Here is where the films avoids—just barely—a false, sentimental note. Would Britain be able to relax its class rigidity as a peacetime extension of its wartime unity? Dearden is careful to end the film on a note of hope, not smug, rah-rah complacency. One of the other repatriated men—a boy, really: the actor playing him, Gordon Jackson, was twenty-two at the time—constitutes a loose end that is permitted to remain somewhat loose. Lieutenant David Lennox has been blinded in war. This blindness may be temporary or permanent. Reasonably presuming that the latter is the case (he has been informed that his condition is inoperable), David has ended his engagement to Elspeth. When David returns, she is nevertheless waiting for him. This not-quite-settled situation bears the extent of the film’s residual question-mark. Dearden is hopeful, perhaps even (naively) optomistic; but at least something is held back from certainty, and this will be enough for some viewers, if not enough for some others. (For a third group, themselves after nothing more than a feel-good finish, the matter will be irrelevant.)

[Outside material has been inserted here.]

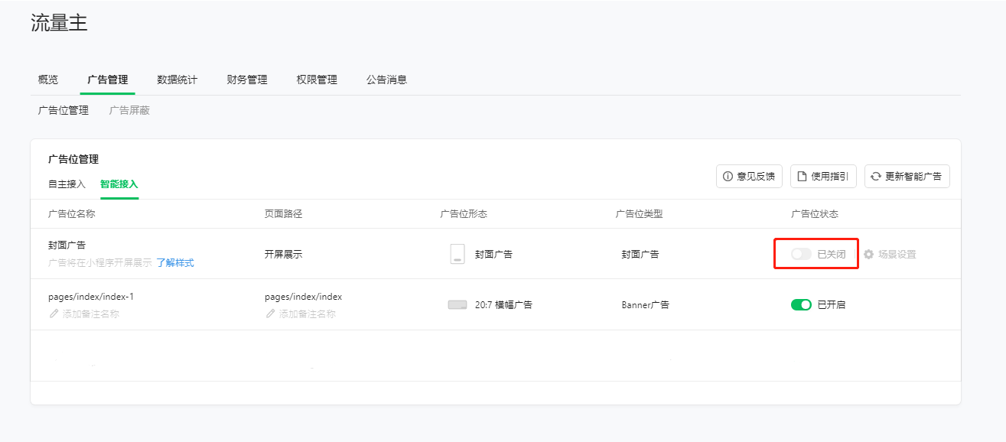Viewport: 1006px width, 442px height.
Task: Click the 封面广告 phone format icon
Action: click(457, 254)
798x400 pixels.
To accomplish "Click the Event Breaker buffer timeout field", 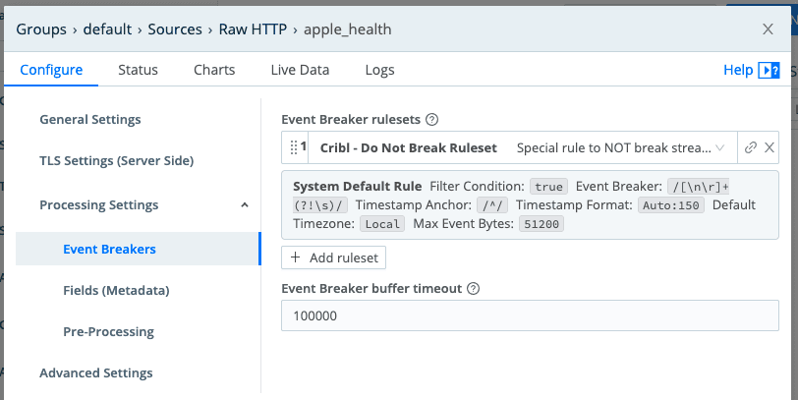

The film closes with a strong series of shots of the abandoned P.O.W. camp: a reiteration of the film’s objectivity, except that we imaginatively project into these deserted scenes our memories of the characters who had earlier inhabited them. That Dearden is able to elicit this imaginative response from us without recourse to visual hanky-panky—either solid or diaphanous images of the men—strikes me as remarkable.
Michael Redgrave is wonderful as Karel Hasek. (Does the complete version better connect Hasek to his Czechoslovakian past?) One sets aside all questions as to how the Czech’s British impersonation could go undetected by the Germans in order to take in the draughts of humanity that Redgrave brings to the role.
* Actually, the version I viewed is only eight minutes shorter than the version released in Britain in 1946, while the version originally released in the United States (I’m not sure when) was eighteen minutes shorter.
** It is worth noting that producer Michael Balcon’s wife, working for the Red Cross during the war, had been involved in assisting repatriated P.O.W.s.
*** I have no desire to revisit Tony Richardson’s loud, demented Tom Jones (1963), in which Kempson appears as Squire Allworthy’s sister, Bridget. I principally saw The Captive Heart at last in order to have a better sense of Kempson, the mother of one of my favorite actresses, Vanessa Redgrave. (And of one of my least favorite actresses, Lynn Redgrave, who is nothing more than a crude mimic.) For her performance as Celia, I have now named Kempson best supporting actress of 1946. At the time of the film, she and its star, Michael Redgrave, had been married a dozen years.